Mais c’est aussi ce que Meschonnic signale dans les marges de l’œuvre de Benjamin : cette utopie du Juif est certainement ce qui, pour nous aujourd’hui, approche « à portée de bouche, à tout moment, dans le langage, dans le sujet », des conditions qui « sont ce qui ne cesse de transformer le langage, le sujet, et de transformer l’anthropologie ».
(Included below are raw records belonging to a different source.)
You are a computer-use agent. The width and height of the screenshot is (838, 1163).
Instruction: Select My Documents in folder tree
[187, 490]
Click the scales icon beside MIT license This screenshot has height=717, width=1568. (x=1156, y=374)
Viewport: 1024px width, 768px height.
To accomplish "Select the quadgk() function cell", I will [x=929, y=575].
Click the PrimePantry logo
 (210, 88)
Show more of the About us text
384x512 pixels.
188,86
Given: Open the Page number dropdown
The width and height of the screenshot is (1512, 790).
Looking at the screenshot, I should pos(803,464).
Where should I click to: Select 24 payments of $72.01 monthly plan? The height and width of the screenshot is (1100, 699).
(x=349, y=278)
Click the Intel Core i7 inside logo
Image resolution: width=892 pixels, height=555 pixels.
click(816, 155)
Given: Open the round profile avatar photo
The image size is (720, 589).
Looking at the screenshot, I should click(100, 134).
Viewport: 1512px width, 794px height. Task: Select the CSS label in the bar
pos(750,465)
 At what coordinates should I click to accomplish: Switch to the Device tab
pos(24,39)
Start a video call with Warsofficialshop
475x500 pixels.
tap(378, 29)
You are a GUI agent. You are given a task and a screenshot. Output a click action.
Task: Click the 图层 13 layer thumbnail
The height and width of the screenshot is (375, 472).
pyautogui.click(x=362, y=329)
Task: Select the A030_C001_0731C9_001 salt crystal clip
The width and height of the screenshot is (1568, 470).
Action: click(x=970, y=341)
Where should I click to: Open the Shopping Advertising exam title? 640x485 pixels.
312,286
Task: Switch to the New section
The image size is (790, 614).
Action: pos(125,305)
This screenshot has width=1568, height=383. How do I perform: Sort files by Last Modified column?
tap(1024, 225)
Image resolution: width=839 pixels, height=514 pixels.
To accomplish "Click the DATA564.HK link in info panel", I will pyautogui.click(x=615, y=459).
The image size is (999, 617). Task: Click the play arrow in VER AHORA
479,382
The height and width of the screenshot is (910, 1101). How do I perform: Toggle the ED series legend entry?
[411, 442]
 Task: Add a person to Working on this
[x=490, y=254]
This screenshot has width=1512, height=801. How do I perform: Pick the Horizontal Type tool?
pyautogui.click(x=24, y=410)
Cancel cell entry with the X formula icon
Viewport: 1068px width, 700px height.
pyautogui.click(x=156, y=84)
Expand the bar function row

L’utopie du Juif est un levier politique, éthique et poétique pour sortir de notre époque vers une terre promise – en tenant le double déplacement qu’impose cette « sortie », du géographique (terre, errance…) à l’historique (situation, transformation…), du métaphorique (transport) au poétique (rapport), du communicationnel au relationnel : non, en la fuyant, l’époque, mais, ainsi que Meschonnic le signale vers la fin de son ouvrage, en n’oubliant pas « l’Égypte en nous », en n’oubliant pas que « l’idolâtrie se fond dans le sens de la vie », sachant bien que « le sens de la vie, lui, se laisse porter par l’infini ». Il y a dans cet essai un souffle d’infini, avec aussi de l’humour quand on pense qu’il n’en faudrait pas : à « l’adepte du mythe antisémite […], un seul traitement, qu’à la fin il en meure, le bourrer, à coups d’histoire, du mauvais infini. Lui mettre de l’utopie en travers de la gorge » (p. 353). Car, en fin de compte, « être n’est que devenir » (p. 47). Pourquoi, il n’y a peut-être ni juifs, ni non-juifs, mais seulement l’utopie du Juif, c’est-à-dire « des rapports à », des relations qui pluralisent et ne binarisent pas, qui cherchent l’identité non dans l’être mais dans le faire : d’où il y a alors certainement une historicité et une spécificité juives comme pour toutes les autres histoires-cultures. Ce que n’avait pas vu Sartre, précise Meschonnic dans un chapitre décisif, quand le philosophe ne peut, même dans ses dernières tentatives avec Benny Lévy en 1980, ouvrir à l’historicité sa définition ancienne toute versée dans l’ombre des antisémites, la reportant alors au théologico-politique.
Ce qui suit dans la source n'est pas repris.